The gains total 21.8 percentage points, while the losses total 24.4 percentage points. The remainder of the losses is explained by individual and non-sustained events involving schools not listed here, such as when Florida State and Notre Dame randomly take Texas players or when now-Houston head coach Tom Herman helped Ohio State get three of them in 2013.

The combination of Sumlin and the SEC led Texas A&M to be the biggest gainer here. The Aggies used to only sign 8.5% of the blue chip recruits in Texas on average, but now they get 23.1%. That is still behind Texas's 23.8% in the same span, but only just. I will note that the SEC is mostly flat but slightly down. The theory that A&M joining the SEC would result in a flood of top talent out of the state to the conference's other teams is not supported by the data.

The Aggies aren't the only gainer. Baylor has done better too, which makes sense given the leap the program has made under Art Briles. The Pac-10/12 enjoyed an uptick as well, although it's kind of a funny thing. That conference has been taking about three or four Texas players a year consistently through the last decade, but the total number of blue chip recruits per year in Texas was smaller from 2012-15 than it was in 2006-11. Sometimes a fraction increases because the numerator gets bigger, but here, it's because the denominator got smaller.

I already noted that the non-Oklahoma/Texas Big 12 fell off, and I discussed UT as well. Oklahoma is the other big loser here and is probably the single best candidate for the question of who is losing because Texas A&M is winning. It signed at least six Texas blue chip recruits in all but one year from 2006-11, but it signed two, three, and one from 2012-14 right as TAMU was suddenly signing a lot more.

OU finally recovered with six in its 2015 class, but it is possible—though nothing I could possibly prove—that the recovery had a lot to do with Strong looking more to the southeast and using his program's home state less for blue chip talent. There also is the matter of Bob Stoops's staff having gone a bit stale in recent years, as evidenced by many of the changes that happened this past winter. OU only ended up with five of its 24 commitments coming after the earliest of those changes, though, and just two of the five were blue chippers. Let's come back to Oklahoma in the next section.

To finish, I wanted to see if the trends of recruiting Texas blue chip players corresponded with changes in blue chip recruiting outside the state. And for this, I left the conferences out of it to avoid getting bogged down with extraneous information about how programs like Washington State and Kentucky recruit.

I'm going to throw a table in front of you now and then explain what it means.
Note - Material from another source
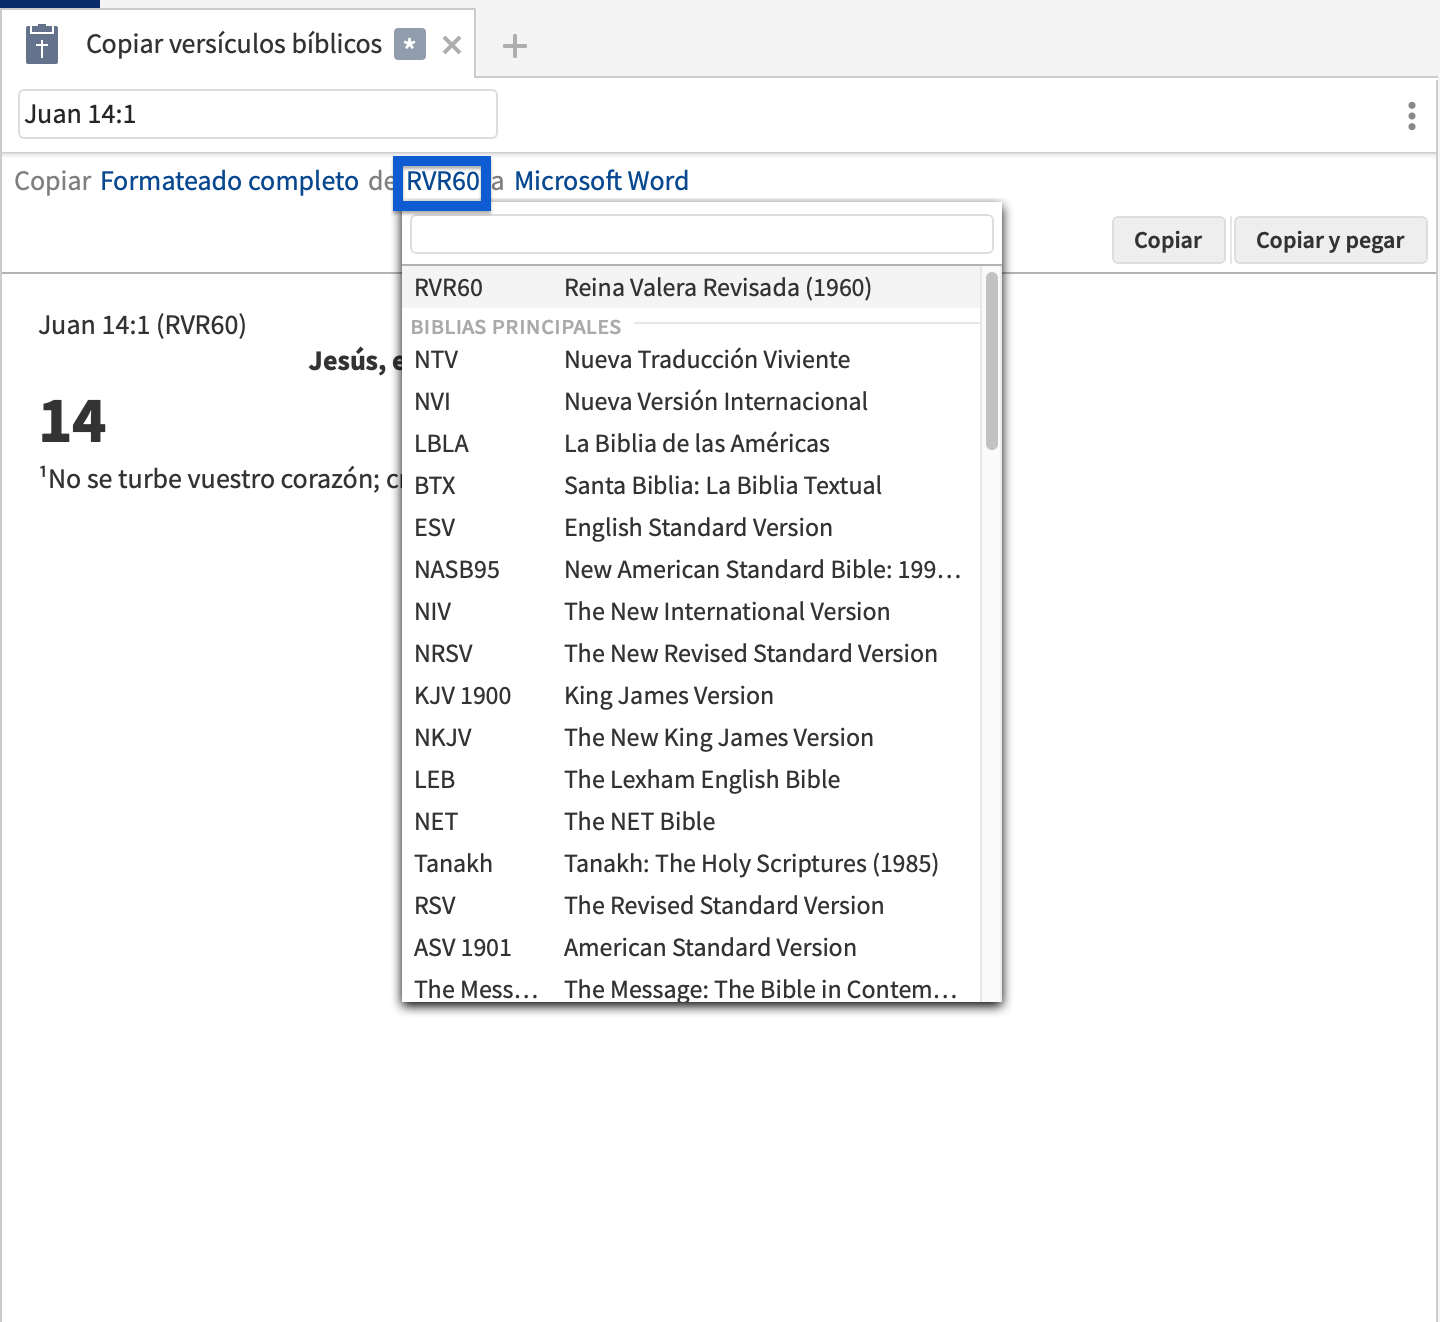
Task: Click the clipboard icon on the tab
Action: click(42, 45)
Team Overall BC Change TX BC Change Non-TX BC Change
Texas A&M 24.8% 14.6% 10.1%
Baylor 7.0% 4.4% 2.6%
TCU 0.2% 0.4% -0.2%
Oklahoma State -5.1% -2.8% -2.3%
Texas Tech -7.1% -1.2% -5.9%
Oklahoma -12.0% -5.9% -6.0%
Texas -19.6% -7.0% -12.7%

Look at the top row only for now. The proportion of Texas A&M's 2012-15 recruiting classes that was made of blue chip recruits went up 24.8 percentage points versus 2006-11. The Aggies' classes had been made up of only 23.2% blue chippers before 2012, but since 2012 they've been made up of 48.0% blue chip recruits.

The percentage point increase breaks down like this: 14.6 percentage points of the increase are due to blue chips coming from inside Texas, 10.1 percentage points of the increase are due to blue chips coming from outside Texas, and 0.1 percentage points of the increase are due to rounding weirdness in Excel.
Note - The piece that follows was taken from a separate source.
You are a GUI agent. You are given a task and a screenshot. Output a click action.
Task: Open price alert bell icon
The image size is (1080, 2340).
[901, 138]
Go down a row. Baylor's recent classes have seen a seven percentage point increase in their blue chip content. Roughly two thirds of that comes from increases in Texas blue chip recruiting, while about a third is due to increases in blue chip recruiting outside Texas. Look at Texas Tech. The Red Raiders' classes have roughly the same proportion of Texas blue chippers in them, but they've fallen way off in bringing in top talent from outside the state.
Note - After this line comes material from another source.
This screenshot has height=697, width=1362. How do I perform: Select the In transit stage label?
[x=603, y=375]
Now, let's get back to Oklahoma. Only 29.2% of its 2013 class and 33.3% of its 2014 class were made of blue chip recruits from anywhere, which is far below its blue chip percentages from before those years as well as below the 58.3% it had in 2015. Those figures also tend to support a narrative in which OU suffered due to A&M's rise for a couple years before a rebound that clearly didn't come at the Aggies' expense. So does the fact that, according to Rivals.com, 64% of the blue chip players Sumlin signed in 2013-14 also had offers from OU, compared to just 33.3% of the blue chips the school signed the three classes prior. That last stat must be taken with a grain of salt, though, given that information on who had offers from whom gets sketchier the farther back in time you go.

One program I haven't discussed yet is Oklahoma State. Its blue chip rates are just down across the board from 2006-11 to 2012-15. Its run of signing Texas blue chip players in the prior period went 4-3-2-2-2-2. In the latter period, it's been 0-2-1-1. As with Oklahoma, more of the blue chip players A&M has landed of late had Oklahoma State offers than in the past (with the same caveat about offer data applying here).

I'll finish this all up with Texas. Many of Mack Brown's late career classes had very high percentages of blue chip players: 75.0% in 2007, 70.0% in 2009, 84.0% in 2010, and 72.7% in 2011. Sumlin's best so far at A&M has only been 61.9% (his 2014 class). Brown's final two classes fell some, with 60.7% 2012 and 60.0% in 2013. He'd had classes in that range before—52.0% in 2006, 60.0% in 2008—but not twice in a row. Strong's transitional class only had a 26.1% blue chip percentage, reflecting both the difficulty of transitional classes and the bottom falling out of Brown's program.

Strong got it back up to 51.7% in 2015. That's a nice rebound, but it's not back up to the level of most of Brown's final classes. We'll see where that goes in the future, as well as to what extent that it matters. Louisville just put 10 Strong recruits into the NFL, and only one of his four classes there rated above the 40s at 29th overall in 2011. It's possible that A&M's recruiting rise means a new normal where Texas's blue chip percentage tends to be in the 50s and 60s instead of 60s and 70s, while at the same time improved coaching and development by Strong and his staff means UT wins more games anyway.

Ultimately, so much that goes on in recruiting is interrelated that teasing out the precise effect of something like A&M's conference and coaching switch can be difficult to nail down. The only way to know for sure would be to interview every recruit and have them analyze their own decisions based on many different factors, and even that won't tell you everything because people lie on surveys and don't always realize the true motivations behind their choices.

I feel comfortable in saying that A&M's recruiting gains came at the expense of Oklahoma and Oklahoma State, and those gains probably were in large part just beating out those schools for players. The gains did come some at Texas's expense too, but in addition to beating out the Longhorns for players, some of that had to do with the natural recruiting decline that comes from a long coaching tenure's decay and some of it was from Strong looking outside the state far more than his predecessor ever did. A&M's advances don't appear to have hurt TCU or Baylor, while I'd call the data regarding Texas Tech inconclusive.